BACKGROUND: Redo surgical aortic valve replacement (rSAVR) has for long been the therapeutic reference standard for degenerated surgical aortic bioprostheses. Valve-in-valve transcatheter aortic valve replacement (ViV-TAVR) has emerged as an alternative for patients at high surgical risk due to its lower invasiveness. The long-term clinical efficacy of ViV-TAVR in patients at low to intermediate surgical risk remains unknown. METHODS AND RESULTS: To compare clinical outcomes of redo surgical aortic valve replacement versus ViV-TAVR in low- to intermediate-risk patients with degenerated surgical aortic bioprostheses. REPEAT (Repeat Intervention for Deteriorated Surgical Bioprosthetic Aortic Valves) is an investigator-initiated, international, multicenter, randomized, parallel, open-label trial.
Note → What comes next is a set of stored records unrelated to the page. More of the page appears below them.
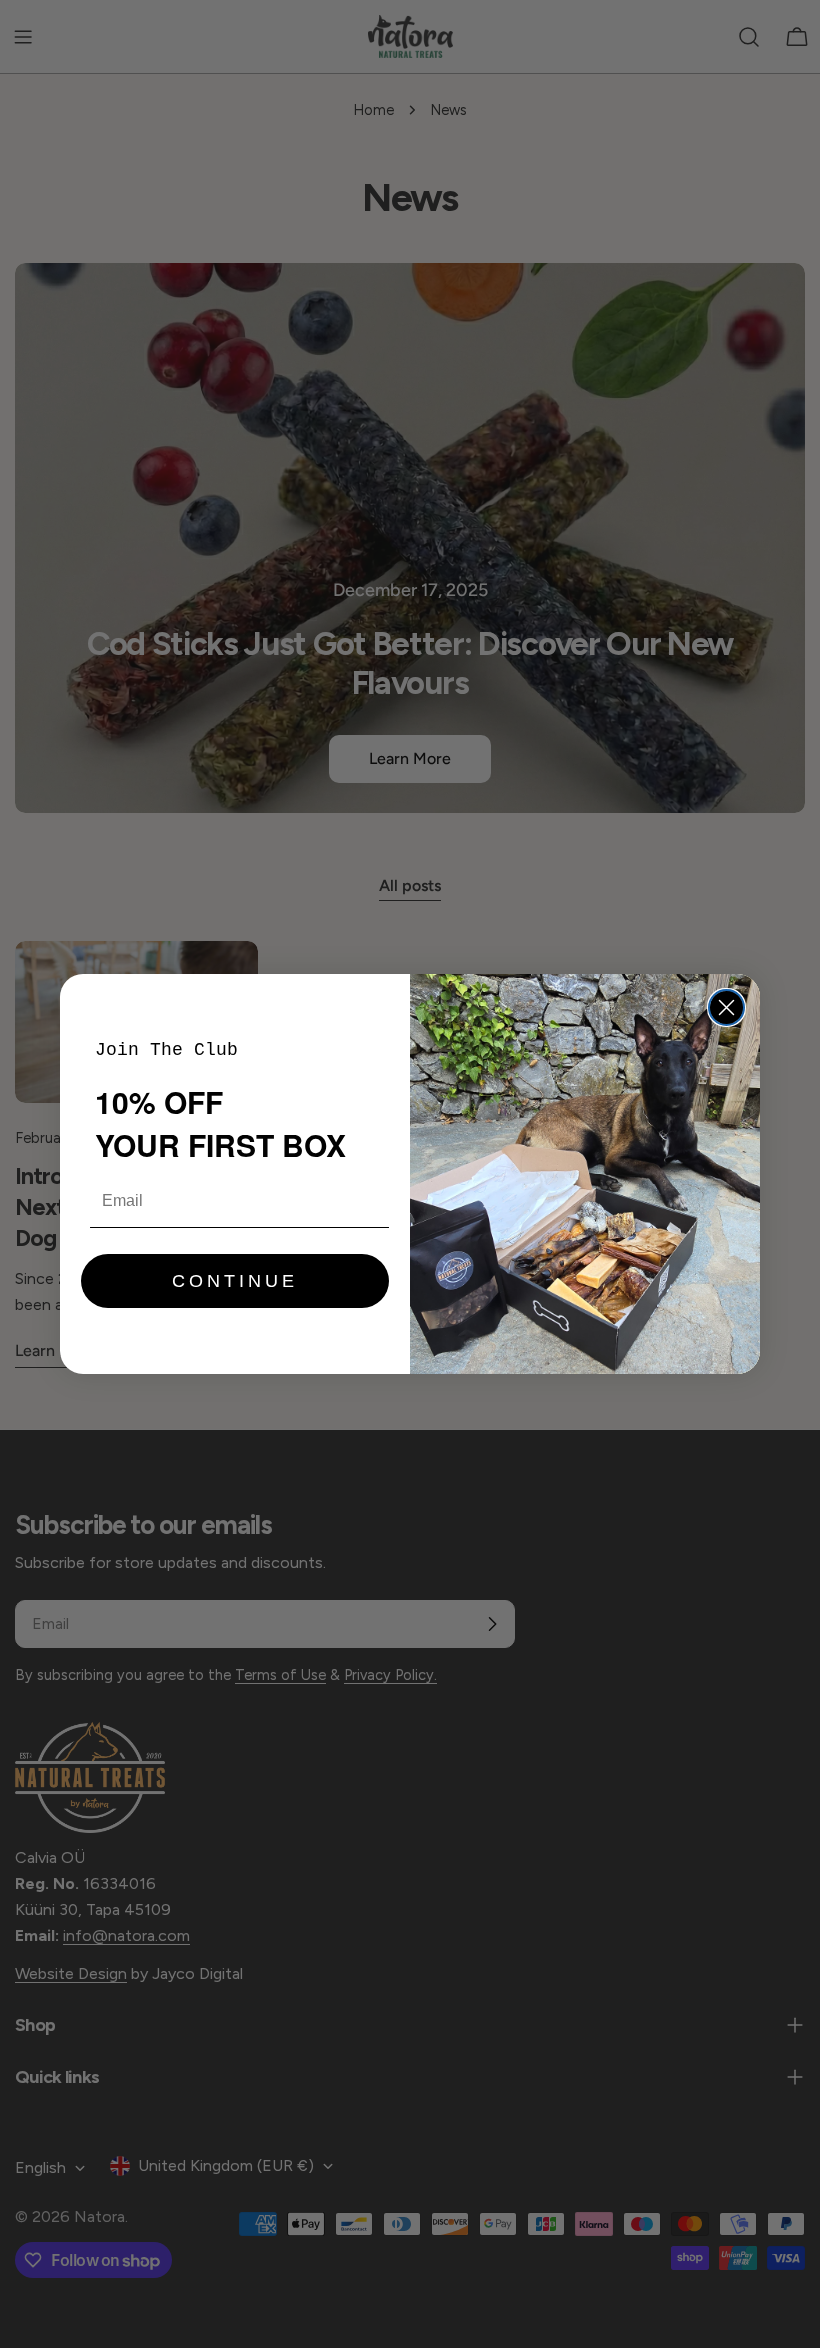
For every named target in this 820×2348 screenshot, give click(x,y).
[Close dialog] (726, 1007)
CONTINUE (235, 1281)
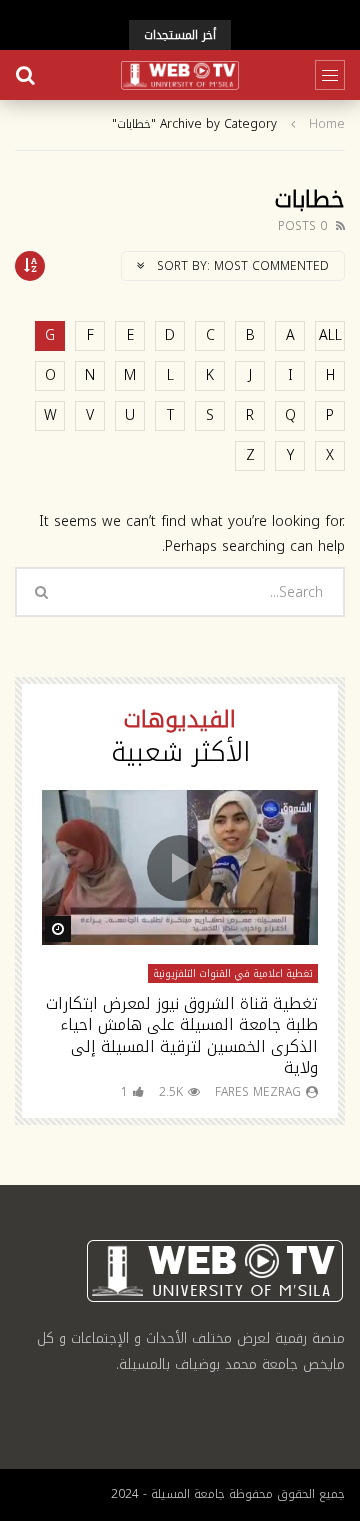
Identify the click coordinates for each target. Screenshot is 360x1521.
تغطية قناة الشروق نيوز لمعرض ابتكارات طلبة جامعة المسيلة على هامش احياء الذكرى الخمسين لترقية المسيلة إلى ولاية (182, 1036)
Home (327, 124)
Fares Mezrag (258, 1092)
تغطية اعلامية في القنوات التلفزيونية (233, 973)
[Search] (25, 75)
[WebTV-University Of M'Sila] (180, 75)
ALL (330, 335)
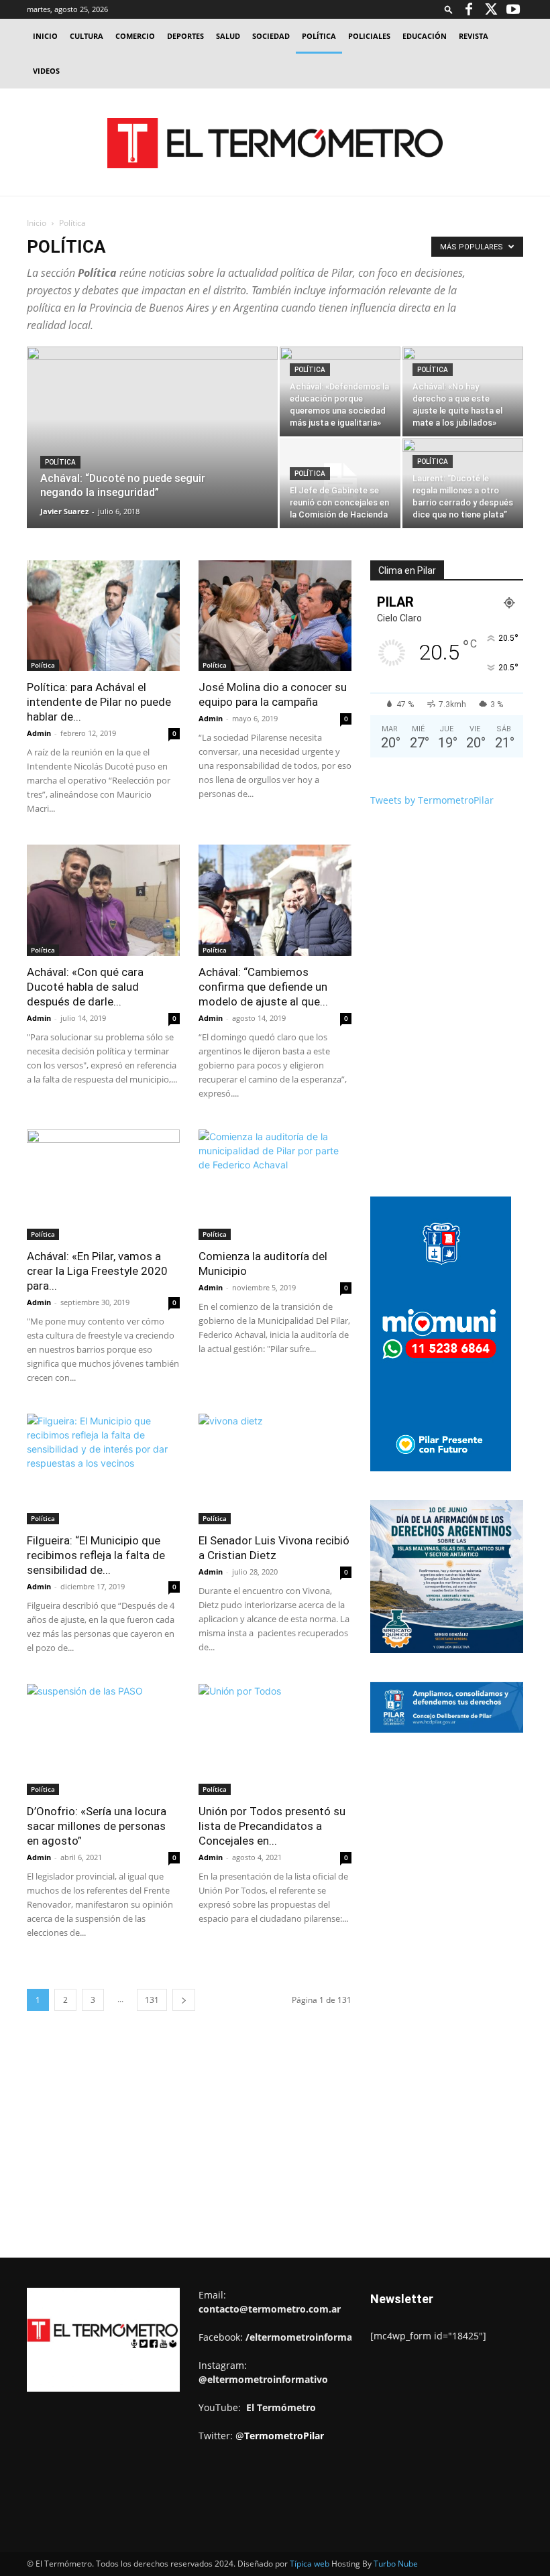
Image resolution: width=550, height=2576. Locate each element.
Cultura (86, 36)
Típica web (309, 2563)
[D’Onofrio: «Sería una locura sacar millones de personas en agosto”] (103, 1739)
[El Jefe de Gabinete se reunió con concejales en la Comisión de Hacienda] (340, 483)
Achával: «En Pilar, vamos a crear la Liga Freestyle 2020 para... (97, 1270)
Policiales (369, 36)
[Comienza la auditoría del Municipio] (275, 1184)
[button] (449, 9)
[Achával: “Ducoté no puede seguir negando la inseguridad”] (152, 455)
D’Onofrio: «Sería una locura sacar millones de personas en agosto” (96, 1825)
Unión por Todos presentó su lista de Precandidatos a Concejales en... (272, 1825)
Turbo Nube (396, 2563)
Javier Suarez (64, 511)
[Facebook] (469, 9)
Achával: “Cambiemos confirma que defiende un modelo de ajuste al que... (263, 986)
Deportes (185, 36)
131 (152, 2000)
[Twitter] (491, 9)
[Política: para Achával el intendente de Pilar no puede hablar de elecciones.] (103, 615)
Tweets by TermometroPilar (432, 800)
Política (319, 36)
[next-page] (183, 2000)
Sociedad (271, 36)
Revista (473, 36)
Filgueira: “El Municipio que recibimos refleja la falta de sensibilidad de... (96, 1555)
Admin (39, 733)
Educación (424, 36)
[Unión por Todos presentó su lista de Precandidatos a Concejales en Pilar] (275, 1739)
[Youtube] (513, 9)
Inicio (45, 36)
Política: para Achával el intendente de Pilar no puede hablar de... (99, 701)
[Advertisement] (275, 189)
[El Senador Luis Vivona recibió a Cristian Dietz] (275, 1469)
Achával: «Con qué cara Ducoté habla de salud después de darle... (85, 986)
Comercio (135, 36)
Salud (228, 36)
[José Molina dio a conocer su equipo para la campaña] (275, 615)
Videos (46, 71)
A total of 890 patients aged <
75 years with a failed surgical aortic bioprosthesis due to structural valve degeneration and low to intermediate surgical risk (ie, Society of Thoracic Surgeons predicted risk of death of <
8%) will be randomly assigned in a 1:1 ratio to either redo surgical aortic valve replacement or ViV-TAVR. The primary end point of REPEAT is a composite of all-cause death, stroke (including both disabling and nondisabling), myocardial infarction, and rehospitalization for heart failure or aortic valve reintervention at 5 years, based on Valve Academic Research Consortium-3 definitions. Secondary end points include each of the individual components of the primary composite end point, Valve Academic Research Consortium-3-based conduction disturbances and arrhythmia, Valve Academic Research Consortium-3-based wound and bleeding complications, functional status (ie, 6-minute walk test, Kansas City Cardiomyopathy questionnaire), and treatment costs. CONCLUSIONS: The REPEAT trial has been designed to test the hypothesis that redo surgical aortic valve replacement is superior to ViV-TAVR regarding clinical outcomes at 5 years in patients with degenerated surgical aortic bioprostheses and low to intermediate surgical risk.